Kecewa itu ada, melintas dalam sorot Jungkook. Namun Taehyung sudah lama memutuskan untuk tidak berharap terlalu banyak. "Begitu. Memang sayang sekali, ya. Mungkin lain kali."

(Tidak, tidak ada lain kali. Jangan pula ada atau memaksakan lain kali.)

(Sebab sejak awal mereka tidak diperbolehkan untuk saling menyelipkan hati.)

.

Tepat sebelum senja berakhir, pada waktu kereta berikutnya tiba, Jungkook memberikan satu kecupan di kening Taehyung dan ia tak pernah menjelaskan.

Taehyung juga tidak perlu penjelasan.

Barangkali itu semacam epilog sebelum dialog senja mereka berhenti, kemudian berpisah untuk pertemuan senja di hari yang lain, untuk cangkir kopi yang lain, pun cerita-cerita ringan atau memori yang lain.

(Mungkin.)


[iii] penyesalan itu datangnya selalu terlambat

Mereka seringkali menghabiskan senja dengan cara seperti ini;

"Harusnya kita jangan berpisah."

Dengusan geli. "Kau sendiri yang memilih untuk menikah, Jungkook."

"Tidak sepenuhnya keputusanku."

"Aku tahu."

"Harusnya kau tidak bersama Namjoon-hyung."

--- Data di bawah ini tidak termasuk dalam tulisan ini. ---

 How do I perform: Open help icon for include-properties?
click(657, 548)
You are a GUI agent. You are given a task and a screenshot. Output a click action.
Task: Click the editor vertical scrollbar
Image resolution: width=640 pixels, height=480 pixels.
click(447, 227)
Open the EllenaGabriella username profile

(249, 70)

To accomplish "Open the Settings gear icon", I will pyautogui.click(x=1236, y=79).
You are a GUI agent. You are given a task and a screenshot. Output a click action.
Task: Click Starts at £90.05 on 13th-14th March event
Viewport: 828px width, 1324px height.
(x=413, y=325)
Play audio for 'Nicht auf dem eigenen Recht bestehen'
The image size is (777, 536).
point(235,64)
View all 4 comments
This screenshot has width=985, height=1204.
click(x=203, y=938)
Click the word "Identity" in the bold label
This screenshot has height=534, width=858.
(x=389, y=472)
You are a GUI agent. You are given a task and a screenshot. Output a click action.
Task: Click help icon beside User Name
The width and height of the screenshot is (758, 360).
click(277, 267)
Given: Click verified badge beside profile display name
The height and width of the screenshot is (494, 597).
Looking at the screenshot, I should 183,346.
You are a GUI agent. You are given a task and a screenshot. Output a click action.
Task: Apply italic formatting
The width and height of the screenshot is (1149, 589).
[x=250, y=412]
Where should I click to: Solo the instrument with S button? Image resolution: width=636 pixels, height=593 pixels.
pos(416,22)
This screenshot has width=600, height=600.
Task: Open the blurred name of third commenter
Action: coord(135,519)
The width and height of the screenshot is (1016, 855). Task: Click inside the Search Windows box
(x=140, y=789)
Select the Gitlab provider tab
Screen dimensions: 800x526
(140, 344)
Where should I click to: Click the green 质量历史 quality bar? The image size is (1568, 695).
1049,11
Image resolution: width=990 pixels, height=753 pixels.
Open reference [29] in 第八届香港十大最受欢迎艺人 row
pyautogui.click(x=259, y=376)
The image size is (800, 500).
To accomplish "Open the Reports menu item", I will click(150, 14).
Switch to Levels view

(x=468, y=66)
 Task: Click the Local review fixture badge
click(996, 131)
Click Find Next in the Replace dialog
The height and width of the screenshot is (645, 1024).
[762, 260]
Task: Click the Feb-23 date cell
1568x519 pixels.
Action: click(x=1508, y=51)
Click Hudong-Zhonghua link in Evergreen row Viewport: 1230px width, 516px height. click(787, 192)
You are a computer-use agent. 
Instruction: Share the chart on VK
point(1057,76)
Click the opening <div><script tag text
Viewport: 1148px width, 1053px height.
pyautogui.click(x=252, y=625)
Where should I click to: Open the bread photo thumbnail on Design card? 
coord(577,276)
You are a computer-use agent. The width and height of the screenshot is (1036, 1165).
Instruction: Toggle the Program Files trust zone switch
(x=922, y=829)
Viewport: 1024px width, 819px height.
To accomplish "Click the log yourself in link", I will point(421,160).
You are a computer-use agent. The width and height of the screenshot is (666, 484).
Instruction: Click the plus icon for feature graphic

"Aku tahu." Hela napas kasar. "Dan harusnya aku jangan pernah meninggalkan Namjoon-hyung seperti kau meninggalkan aku."

"Yah, aku tahu itu, Tae."


[iv] pada akhirnya, akan selalu ada batas dan kita tak boleh memilih

Sebelum malam tiba, ponsel Jungkook berkedip malu dengan nyala oranye. Satu notifikasi pesan baru saja masuk.

Dari Taehyung, Jungkook tak pernah meragu soal ini.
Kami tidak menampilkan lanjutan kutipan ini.